**Task instructions:**
Produce word for word the lines of the data below running from the one that has "You are a GUI" to the one that has "Task: Click the 조회 search button", inclusive, and no others.

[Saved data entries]
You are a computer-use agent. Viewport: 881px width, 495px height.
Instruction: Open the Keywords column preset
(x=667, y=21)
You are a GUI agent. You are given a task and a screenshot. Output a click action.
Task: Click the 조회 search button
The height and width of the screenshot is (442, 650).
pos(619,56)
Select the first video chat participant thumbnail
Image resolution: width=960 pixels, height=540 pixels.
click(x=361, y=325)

* * *

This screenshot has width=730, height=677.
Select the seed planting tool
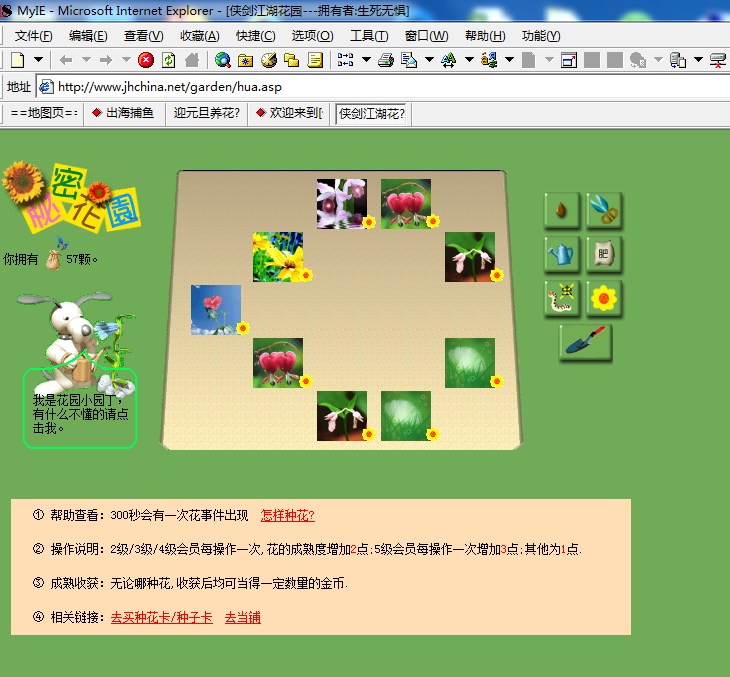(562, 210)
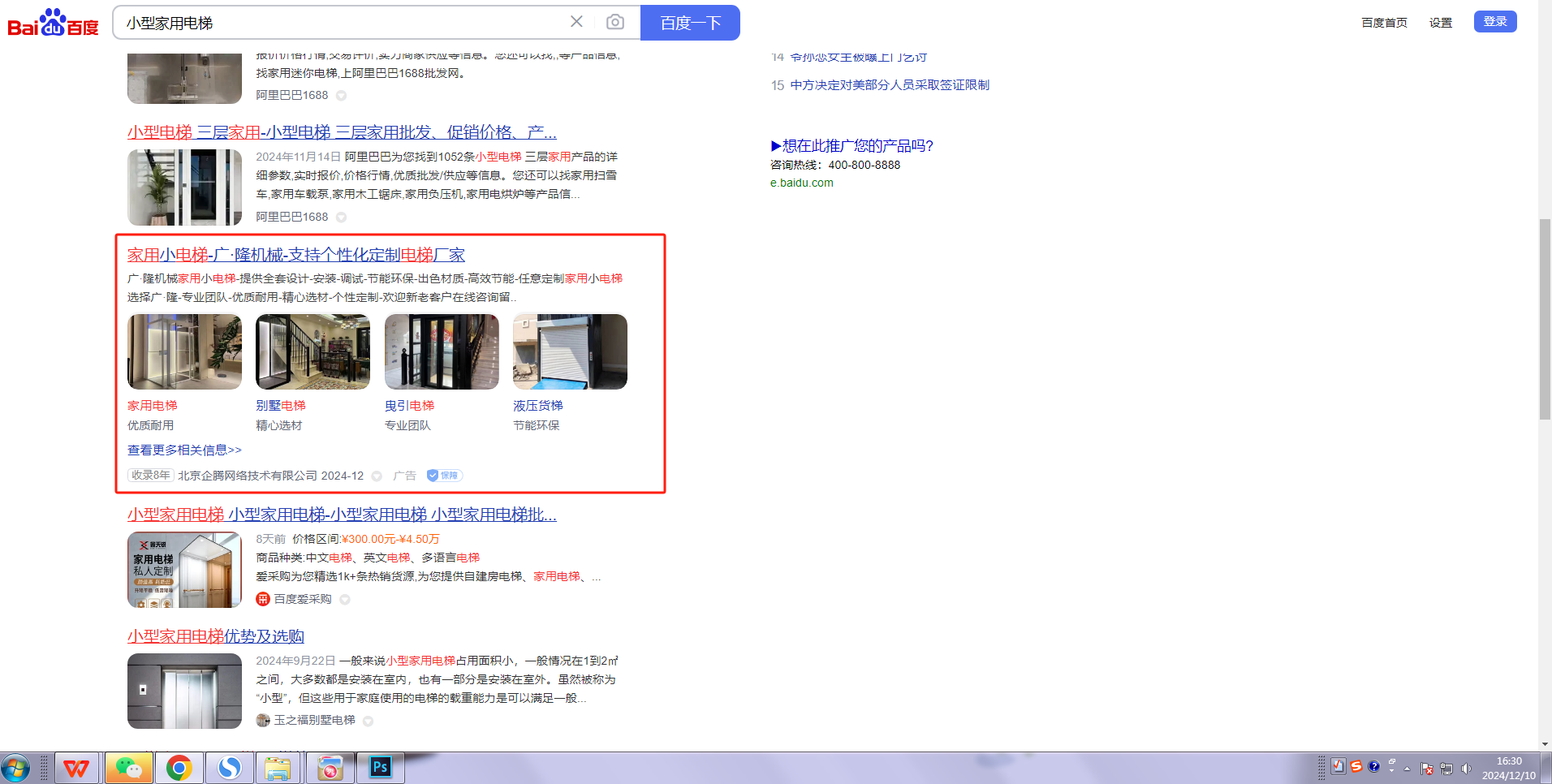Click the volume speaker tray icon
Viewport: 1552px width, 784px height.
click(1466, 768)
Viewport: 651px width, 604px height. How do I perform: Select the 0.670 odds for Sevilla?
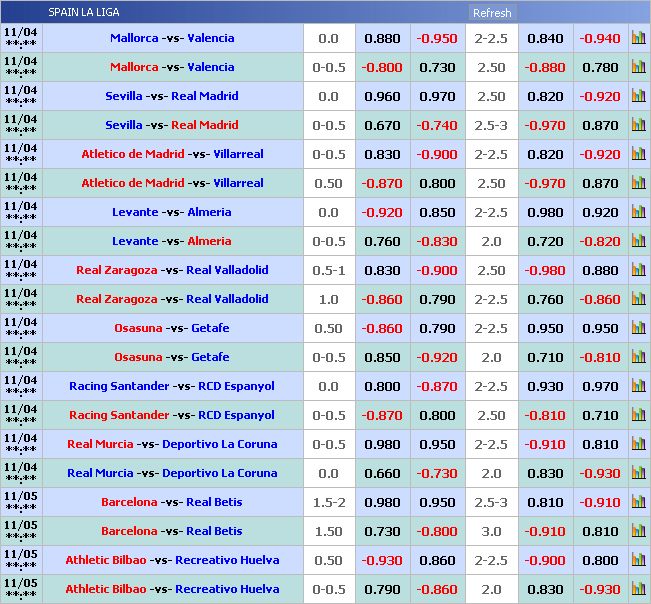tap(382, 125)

**Result below:**
You are a GUI agent. You are given a task and a screenshot. Output a click action.
Task: Click the 조회 search button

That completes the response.